2004-12-04

Martinho o sapateiro

João Batista era um homem muito prático. Também o cristianismo é uma religião muito social e prática. Não diz respeito só à ligação entre mim e Deus mas à ligação entre Deus, eu e os outros.

Há uma história muito antiga acerca de um sapateiro de nome Martinho que vivia e trabalhava na cela de um velho edifício. A sua única janela, baixa que era, ainda lhe deixava ver os pés das pessoas que passavam pela rua. Martinho vivia abaixo do nível do solo. Mas, como em geral, quase todos os sapatos ou botas lhe passavam pelas mãos, ele era capaz de identificar os seus possuidores.

A vida tinha sido dura para o nosso sapateiro. Sua mulher tinha morrido deixando-o com um filho ainda pequeno. Depois, quando o menino parecia ter chegado à idade de ajudar o pai, adoeceu e morreu. Martinho ficou devastado. Ao enterrar o seu filho abandonou-se ao desespero, ao mesmo tempo que deixava a sua religião e mergulhava no álcool.

Um dia, um velho amigo veio visitá-lo. Martinho abriu-se e contou a sua triste história. Seu amigo aconselhou-o a que lesse um bocadinho dos evangelhos todos os dias, prometendo-lhe que se o fizesse a luz e a esperança voltariam de novo à sua vida.

Martinho aceitou o conselho e no fim de cada dia tirava o livro dos evangelhos da prateleira e lia um bocadinho. Ao princípio fez ideia de ler somente aos domingos mas, encontrando tanta ajuda neles, começou a lê-los todos os dias. A pouco e pouco as suas perspectivas começaram a mudar. A esperança voltou novamente aos seus olhos e ao seu coração.

* * *

Requisitos das tarefas:
**A)** No texto sobre o sapateiro Martinho, por que razão ele passou a ler os evangelhos todos os dias em vez de só aos domingos?
**B)** Retome o texto sobre o sapateiro Martinho a partir da última frase apresentada.

Extrato de dados:
* * *

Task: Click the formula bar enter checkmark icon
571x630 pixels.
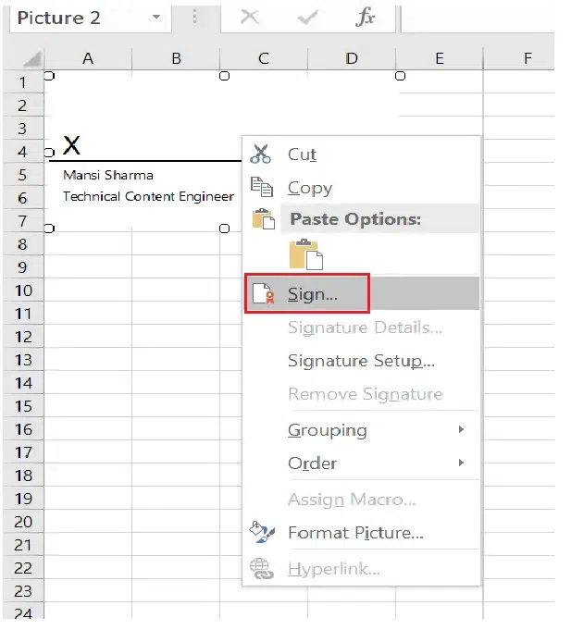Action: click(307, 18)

* * *

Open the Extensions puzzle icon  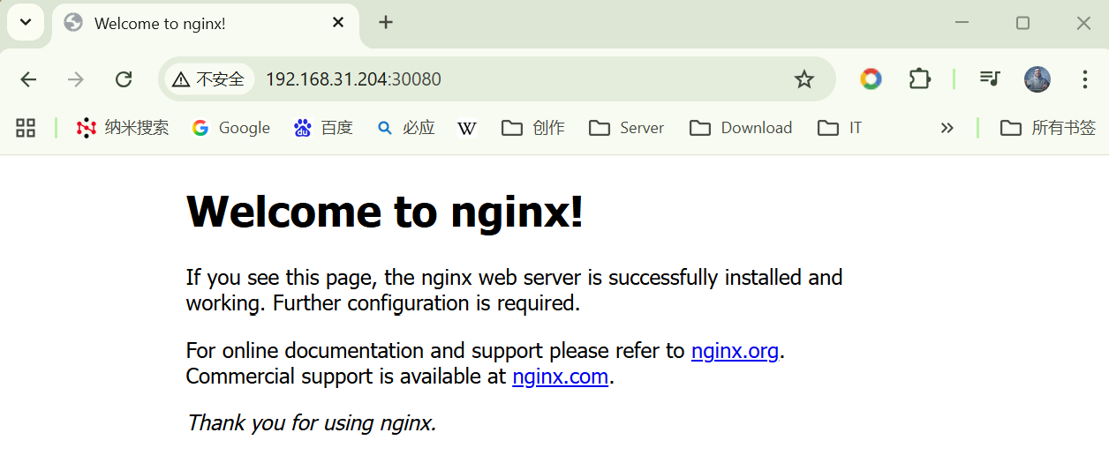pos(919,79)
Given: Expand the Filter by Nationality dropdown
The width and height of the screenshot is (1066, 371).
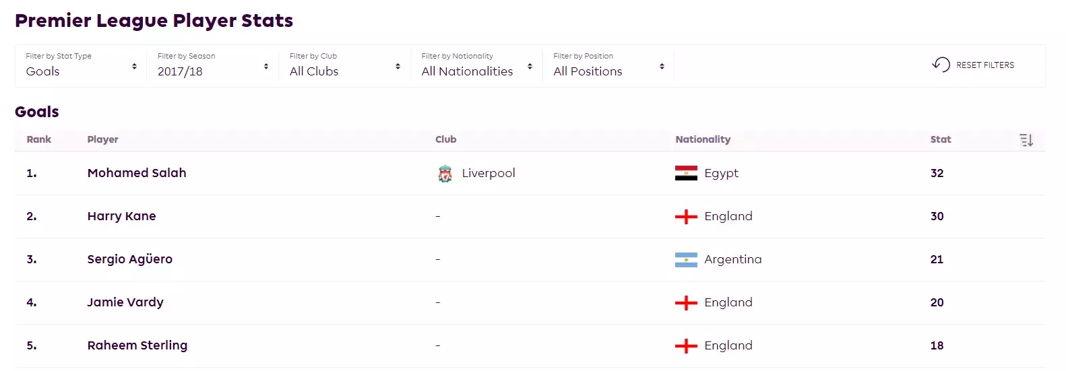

* * *

Tarefas resolvidas:
**A)** Martinho tinha pensado ler apenas aos domingos. Passou a ler os evangelhos todos os dias porque encontrou neles muita ajuda.

**B)**
Certa noite, enquanto lia, pareceu-lhe que alguém o tinha chamado: “Martinho, Martinho, olha amanhã para a rua, pois eu virei visitar-te.” Olhou para todos os lados e como não visse ninguém no seu pobre tugúrio pensou que tinha sido o Senhor que lhe tinha dirigido estas palavras.

Na manhã seguinte, ao sentar-se no seu banco para trabalhar, sentiu uma excitação enorme dentro dele. Enquanto trabalhou manteve sempre um rápido olhar na janela. Perscrutou bem todo o par de sapatos e botas que por ela passaram, procurando algum que não conhecesse ou que lhe parecesse fora do normal. Bem procurou algo de especial mas só por lá passaram os que normalmente o faziam todos os dias.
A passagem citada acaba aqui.